§ **Problem statement**
Please restate each entry below, word for word.

§ **Given data**
■ ■ ■

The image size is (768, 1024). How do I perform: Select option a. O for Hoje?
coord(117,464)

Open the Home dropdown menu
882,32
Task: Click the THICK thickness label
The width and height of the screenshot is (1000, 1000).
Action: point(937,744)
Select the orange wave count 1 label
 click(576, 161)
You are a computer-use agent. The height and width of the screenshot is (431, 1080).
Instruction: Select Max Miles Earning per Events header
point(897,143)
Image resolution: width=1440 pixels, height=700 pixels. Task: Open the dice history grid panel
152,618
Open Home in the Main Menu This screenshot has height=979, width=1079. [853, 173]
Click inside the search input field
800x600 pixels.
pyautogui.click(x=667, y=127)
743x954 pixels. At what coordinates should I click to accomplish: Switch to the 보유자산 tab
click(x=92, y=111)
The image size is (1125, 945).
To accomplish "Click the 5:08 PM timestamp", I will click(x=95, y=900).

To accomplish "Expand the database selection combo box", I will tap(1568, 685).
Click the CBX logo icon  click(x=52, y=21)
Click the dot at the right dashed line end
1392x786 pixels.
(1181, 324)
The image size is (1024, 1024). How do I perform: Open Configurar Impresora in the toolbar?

■ ■ ■

§ **Reply to the task**
The image size is (768, 1024). How do I perform: Select option a. O for Hoje?
coord(117,464)

Open the Home dropdown menu
882,32
Task: Click the THICK thickness label
The width and height of the screenshot is (1000, 1000).
Action: point(937,744)
Select the orange wave count 1 label
 click(576, 161)
You are a computer-use agent. The height and width of the screenshot is (431, 1080).
Instruction: Select Max Miles Earning per Events header
point(897,143)
Image resolution: width=1440 pixels, height=700 pixels. Task: Open the dice history grid panel
152,618
Open Home in the Main Menu This screenshot has height=979, width=1079. [853, 173]
Click inside the search input field
800x600 pixels.
pyautogui.click(x=667, y=127)
743x954 pixels. At what coordinates should I click to accomplish: Switch to the 보유자산 tab
click(x=92, y=111)
The image size is (1125, 945).
To accomplish "Click the 5:08 PM timestamp", I will click(x=95, y=900).

To accomplish "Expand the database selection combo box", I will tap(1568, 685).
Click the CBX logo icon  click(x=52, y=21)
Click the dot at the right dashed line end
1392x786 pixels.
(1181, 324)
The image size is (1024, 1024). How do I perform: Open Configurar Impresora in the toolbar?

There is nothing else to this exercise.